Inside Llewyn Davis, dir. Joel and Ethan Coen (2013)
Fare Thee Well (Dink’s Song) / Oscar Isaac & Marcus Mumford
If I had wings like Noah’s dove
I’d fly the river to the one I love
Fare thee well, my honey, fare thee well
So sure as the bird flying high above
Life ain’t worth living without the one you love
The film lives within the music. Llewyn Davis’s soul inhabits the lyrics. And yet, he is a troubled and irritable musician who can’t seem to find the right footing in his career, or the right audience, to express the vast grief that he lays bare in his compositions. One could pity him and argue that he grew up in the ‘wrong generation,’ a generation that seems to have fallen out of love with Folk music. However, as we delve ‘Inside Llewyn Davis’, he never fully redeems himself of his shameless behaviour. Indeed, life as an artist is a struggle, and that’s exactly what his art is—a means to survival, of subsisting emotionally and physically. He can’t reconcile with the demands of the business, and yet as much as he complains, he always returns to his guitar. Penniless.
Though Davis is not a personable character, he isn’t entirely despicable; there’s a melancholy and tiredness that seems all too understandable for artists in solitude. His caustic, self-serving, and forthright attitude also cements itself as the humour throughout—though I’m sure for the characters he encounters it isn’t as funny as it is uncomfortable, disappointing, and utterly frustrating.

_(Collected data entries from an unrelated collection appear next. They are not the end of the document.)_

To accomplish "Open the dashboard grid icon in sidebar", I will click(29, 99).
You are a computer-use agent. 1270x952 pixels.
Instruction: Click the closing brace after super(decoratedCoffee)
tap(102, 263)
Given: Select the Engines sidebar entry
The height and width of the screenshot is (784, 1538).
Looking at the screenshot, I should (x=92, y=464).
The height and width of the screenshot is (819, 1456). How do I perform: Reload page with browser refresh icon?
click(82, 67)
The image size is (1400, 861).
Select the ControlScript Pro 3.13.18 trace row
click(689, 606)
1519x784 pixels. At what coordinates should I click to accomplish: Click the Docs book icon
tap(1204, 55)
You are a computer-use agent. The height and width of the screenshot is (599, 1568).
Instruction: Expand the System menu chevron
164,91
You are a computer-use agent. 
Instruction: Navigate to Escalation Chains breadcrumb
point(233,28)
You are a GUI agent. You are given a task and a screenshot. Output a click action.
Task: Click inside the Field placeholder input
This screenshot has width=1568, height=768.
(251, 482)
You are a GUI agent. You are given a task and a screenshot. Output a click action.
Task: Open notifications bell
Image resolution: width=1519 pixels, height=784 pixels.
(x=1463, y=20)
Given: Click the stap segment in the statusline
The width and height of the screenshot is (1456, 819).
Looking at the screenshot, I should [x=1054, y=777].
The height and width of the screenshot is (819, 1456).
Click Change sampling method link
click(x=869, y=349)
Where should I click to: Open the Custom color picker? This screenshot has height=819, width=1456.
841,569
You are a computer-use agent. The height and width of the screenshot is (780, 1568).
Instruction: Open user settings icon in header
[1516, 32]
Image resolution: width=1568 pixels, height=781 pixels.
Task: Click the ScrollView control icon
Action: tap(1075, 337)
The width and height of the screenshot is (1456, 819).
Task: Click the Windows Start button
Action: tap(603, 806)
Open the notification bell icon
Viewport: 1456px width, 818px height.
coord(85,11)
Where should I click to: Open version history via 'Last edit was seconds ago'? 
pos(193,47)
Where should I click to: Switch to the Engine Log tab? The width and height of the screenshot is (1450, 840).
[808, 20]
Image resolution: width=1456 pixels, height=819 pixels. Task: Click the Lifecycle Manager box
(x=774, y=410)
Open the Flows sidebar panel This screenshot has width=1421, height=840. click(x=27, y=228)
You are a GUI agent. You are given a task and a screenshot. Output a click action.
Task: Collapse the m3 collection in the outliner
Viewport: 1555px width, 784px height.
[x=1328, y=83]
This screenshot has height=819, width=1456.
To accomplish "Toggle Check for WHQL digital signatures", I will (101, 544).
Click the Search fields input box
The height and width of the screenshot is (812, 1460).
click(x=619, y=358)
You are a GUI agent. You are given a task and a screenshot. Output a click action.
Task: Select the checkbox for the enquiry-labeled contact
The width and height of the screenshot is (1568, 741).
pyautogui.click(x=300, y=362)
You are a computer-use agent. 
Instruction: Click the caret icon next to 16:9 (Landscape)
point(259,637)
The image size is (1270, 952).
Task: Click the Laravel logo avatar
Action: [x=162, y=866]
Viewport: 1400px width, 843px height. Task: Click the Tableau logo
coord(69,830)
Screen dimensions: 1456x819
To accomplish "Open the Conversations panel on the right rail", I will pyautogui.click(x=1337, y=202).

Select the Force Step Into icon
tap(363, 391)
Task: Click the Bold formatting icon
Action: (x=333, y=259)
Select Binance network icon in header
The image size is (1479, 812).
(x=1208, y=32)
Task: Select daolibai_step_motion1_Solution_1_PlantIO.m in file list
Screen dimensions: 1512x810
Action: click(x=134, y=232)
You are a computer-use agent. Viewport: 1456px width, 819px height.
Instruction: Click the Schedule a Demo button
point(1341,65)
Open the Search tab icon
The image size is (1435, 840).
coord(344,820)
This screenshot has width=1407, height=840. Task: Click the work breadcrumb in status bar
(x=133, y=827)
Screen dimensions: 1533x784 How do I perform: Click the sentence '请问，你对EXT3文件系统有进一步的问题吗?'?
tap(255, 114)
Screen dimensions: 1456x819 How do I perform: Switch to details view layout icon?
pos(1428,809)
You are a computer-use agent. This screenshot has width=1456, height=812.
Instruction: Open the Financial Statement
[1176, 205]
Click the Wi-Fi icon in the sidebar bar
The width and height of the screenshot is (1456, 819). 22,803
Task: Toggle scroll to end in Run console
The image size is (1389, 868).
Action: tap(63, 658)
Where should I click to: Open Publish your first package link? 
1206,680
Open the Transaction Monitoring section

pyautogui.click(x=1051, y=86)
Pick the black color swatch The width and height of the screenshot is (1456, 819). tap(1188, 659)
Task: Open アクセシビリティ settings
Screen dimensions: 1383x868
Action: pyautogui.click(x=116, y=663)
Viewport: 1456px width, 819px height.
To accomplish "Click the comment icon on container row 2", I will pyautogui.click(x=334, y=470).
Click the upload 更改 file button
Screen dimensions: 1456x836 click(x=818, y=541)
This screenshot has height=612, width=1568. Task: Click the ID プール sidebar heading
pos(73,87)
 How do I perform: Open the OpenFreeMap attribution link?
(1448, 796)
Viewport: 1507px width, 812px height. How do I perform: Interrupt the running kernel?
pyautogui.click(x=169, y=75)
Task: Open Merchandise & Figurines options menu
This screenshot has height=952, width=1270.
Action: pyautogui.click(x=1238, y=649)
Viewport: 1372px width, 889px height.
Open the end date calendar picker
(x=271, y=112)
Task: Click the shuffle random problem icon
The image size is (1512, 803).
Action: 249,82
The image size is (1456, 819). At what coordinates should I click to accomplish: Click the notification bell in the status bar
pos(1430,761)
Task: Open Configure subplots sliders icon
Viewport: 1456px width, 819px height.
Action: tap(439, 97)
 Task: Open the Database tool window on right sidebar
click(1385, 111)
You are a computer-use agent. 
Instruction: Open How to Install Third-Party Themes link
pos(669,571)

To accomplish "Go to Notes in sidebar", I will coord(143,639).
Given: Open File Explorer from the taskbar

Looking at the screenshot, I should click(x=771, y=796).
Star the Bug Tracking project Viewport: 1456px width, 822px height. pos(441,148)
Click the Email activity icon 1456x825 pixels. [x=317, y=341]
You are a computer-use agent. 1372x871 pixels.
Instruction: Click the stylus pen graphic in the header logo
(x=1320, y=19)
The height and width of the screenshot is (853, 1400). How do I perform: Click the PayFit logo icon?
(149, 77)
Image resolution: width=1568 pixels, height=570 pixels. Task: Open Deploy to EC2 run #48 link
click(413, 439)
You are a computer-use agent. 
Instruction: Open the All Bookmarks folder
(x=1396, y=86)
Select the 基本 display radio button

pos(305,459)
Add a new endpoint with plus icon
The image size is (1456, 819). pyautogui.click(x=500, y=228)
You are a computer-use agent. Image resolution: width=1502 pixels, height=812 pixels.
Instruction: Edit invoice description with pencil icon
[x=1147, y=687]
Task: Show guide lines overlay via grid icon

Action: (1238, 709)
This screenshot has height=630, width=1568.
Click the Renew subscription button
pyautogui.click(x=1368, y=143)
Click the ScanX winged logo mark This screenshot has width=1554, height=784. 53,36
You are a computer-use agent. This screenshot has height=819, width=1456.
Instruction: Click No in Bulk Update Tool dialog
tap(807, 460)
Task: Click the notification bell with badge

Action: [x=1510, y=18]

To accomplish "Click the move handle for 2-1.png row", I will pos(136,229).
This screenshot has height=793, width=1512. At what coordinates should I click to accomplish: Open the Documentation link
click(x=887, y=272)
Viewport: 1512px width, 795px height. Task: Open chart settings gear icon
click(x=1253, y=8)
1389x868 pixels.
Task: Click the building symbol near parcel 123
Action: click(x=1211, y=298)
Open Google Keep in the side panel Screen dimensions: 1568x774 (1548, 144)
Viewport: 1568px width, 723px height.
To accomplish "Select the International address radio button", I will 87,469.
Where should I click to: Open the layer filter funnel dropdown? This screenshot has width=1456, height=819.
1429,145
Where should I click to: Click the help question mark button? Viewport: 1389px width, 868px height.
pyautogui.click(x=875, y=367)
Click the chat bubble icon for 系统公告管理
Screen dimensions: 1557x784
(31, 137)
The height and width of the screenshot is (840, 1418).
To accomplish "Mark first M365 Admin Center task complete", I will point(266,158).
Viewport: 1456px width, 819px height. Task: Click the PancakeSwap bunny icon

Although plentiful with charismatic, albeit minor, supporting roles (Carey Mulligan, Justin Timberlake, John Goodman, even Adam Driver’s fleeting screen time, are all fantastic), the Coen brothers never detract from their main man, Llewyn Davis, and Oscar Isaac plays his role tremendously.
I can’t help but recall what I read from a review, which was a quote from the Coen brothers, on the protagonists that they create: “What’s interesting to us are the people you know that are very good at what they do but aren’t necessarily successful." It aptly describes the unambitious, but clearly talented, Llewyn Davis. What’s also fairly interesting to note (not only that the cat that treads alongside him is called ‘Ulysses’) is that the main theme, "Fare Thee Well," is titled "If I Had Wings" in the film. "If I Had Wings" is indicative of an earlier time in his life, perhaps when Davis was more hopeful and less of a vagabond deadbeat—before his duo partner jumped off the George Washington Bridge.
The film could have narratively been about a lot of different things, concerning itself with different characters, and different plots. But Inside Llewyn Davis is essentially plotless and more of a character study, one that doesn’t take us all the way ‘Inside Llewyn Davis’ through the script, but rather through his music. Davis is a character defined by many untold stories that reside within himself. He’s on a single path that’s met by many bumps, as life can be sometimes, but he sees no other roads he can take.